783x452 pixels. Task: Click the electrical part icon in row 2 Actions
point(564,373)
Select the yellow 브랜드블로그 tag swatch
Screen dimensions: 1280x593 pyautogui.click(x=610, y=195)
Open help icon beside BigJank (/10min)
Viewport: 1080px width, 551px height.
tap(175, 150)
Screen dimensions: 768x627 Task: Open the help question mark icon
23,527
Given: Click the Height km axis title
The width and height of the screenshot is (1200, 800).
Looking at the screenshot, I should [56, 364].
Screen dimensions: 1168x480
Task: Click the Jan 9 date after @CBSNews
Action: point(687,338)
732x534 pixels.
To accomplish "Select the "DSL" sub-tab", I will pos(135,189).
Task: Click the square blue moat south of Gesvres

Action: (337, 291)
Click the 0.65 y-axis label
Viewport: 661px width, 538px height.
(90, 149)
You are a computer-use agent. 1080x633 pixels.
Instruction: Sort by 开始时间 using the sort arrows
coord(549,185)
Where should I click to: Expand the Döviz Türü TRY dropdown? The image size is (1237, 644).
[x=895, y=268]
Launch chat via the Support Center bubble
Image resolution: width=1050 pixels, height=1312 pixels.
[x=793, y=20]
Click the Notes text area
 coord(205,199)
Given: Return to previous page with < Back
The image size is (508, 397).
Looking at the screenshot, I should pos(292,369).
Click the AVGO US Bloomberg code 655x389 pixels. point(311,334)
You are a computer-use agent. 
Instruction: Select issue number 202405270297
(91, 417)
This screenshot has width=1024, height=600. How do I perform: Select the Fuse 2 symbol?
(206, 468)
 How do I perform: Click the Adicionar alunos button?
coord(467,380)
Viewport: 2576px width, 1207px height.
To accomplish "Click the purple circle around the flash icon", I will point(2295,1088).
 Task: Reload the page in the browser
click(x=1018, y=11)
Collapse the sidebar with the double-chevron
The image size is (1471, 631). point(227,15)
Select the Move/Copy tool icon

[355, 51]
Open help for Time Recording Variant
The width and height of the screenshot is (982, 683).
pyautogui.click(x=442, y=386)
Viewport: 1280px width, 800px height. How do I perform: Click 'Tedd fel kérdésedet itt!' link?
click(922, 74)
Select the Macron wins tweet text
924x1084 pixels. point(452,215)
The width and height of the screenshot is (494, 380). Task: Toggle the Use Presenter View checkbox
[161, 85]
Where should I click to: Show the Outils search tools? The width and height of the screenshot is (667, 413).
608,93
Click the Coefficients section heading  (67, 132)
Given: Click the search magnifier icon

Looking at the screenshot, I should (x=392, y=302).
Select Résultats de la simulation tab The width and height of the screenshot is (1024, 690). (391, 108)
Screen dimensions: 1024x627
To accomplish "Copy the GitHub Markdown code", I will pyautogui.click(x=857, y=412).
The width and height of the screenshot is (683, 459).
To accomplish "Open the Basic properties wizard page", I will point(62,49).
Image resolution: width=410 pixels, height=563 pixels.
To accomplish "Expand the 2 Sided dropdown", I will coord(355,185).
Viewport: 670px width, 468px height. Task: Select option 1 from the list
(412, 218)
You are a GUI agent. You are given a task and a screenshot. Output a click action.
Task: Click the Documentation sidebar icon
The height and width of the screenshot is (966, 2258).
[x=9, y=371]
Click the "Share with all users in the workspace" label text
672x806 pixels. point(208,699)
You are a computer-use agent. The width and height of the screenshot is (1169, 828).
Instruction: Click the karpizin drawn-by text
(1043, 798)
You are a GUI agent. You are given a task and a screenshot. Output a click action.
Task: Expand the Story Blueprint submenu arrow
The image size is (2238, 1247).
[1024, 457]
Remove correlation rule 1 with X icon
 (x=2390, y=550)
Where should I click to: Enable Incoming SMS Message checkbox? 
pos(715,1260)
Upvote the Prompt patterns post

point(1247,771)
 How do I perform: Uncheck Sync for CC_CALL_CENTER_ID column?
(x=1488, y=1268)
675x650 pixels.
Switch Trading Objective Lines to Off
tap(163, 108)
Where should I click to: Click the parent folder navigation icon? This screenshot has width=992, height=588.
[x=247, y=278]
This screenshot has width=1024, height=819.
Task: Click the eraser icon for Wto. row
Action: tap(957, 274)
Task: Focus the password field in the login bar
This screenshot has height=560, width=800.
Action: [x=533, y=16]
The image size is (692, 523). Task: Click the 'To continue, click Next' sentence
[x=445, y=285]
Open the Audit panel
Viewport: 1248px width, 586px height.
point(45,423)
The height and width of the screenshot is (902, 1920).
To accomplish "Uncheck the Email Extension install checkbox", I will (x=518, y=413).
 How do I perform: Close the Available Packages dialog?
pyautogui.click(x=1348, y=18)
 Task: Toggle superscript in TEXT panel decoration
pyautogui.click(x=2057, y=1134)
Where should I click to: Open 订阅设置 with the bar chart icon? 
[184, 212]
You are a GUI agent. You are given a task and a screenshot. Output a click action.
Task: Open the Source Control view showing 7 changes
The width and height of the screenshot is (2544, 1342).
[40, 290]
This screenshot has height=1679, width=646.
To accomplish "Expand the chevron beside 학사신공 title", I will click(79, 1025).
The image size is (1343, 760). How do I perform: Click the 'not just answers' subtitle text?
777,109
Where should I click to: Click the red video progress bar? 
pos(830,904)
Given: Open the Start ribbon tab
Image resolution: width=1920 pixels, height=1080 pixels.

• [Short problem]:
Output the lines of the entries as a numbered list, from the very first line through the line containing "tap(175, 150)", with both ends included and any blank lines omitted.

• [Exercise output]:
1. 783x452 pixels. Task: Click the electrical part icon in row 2 Actions
2. point(564,373)
3. Select the yellow 브랜드블로그 tag swatch
4. Screen dimensions: 1280x593 pyautogui.click(x=610, y=195)
5. Open help icon beside BigJank (/10min)
6. Viewport: 1080px width, 551px height.
7. tap(175, 150)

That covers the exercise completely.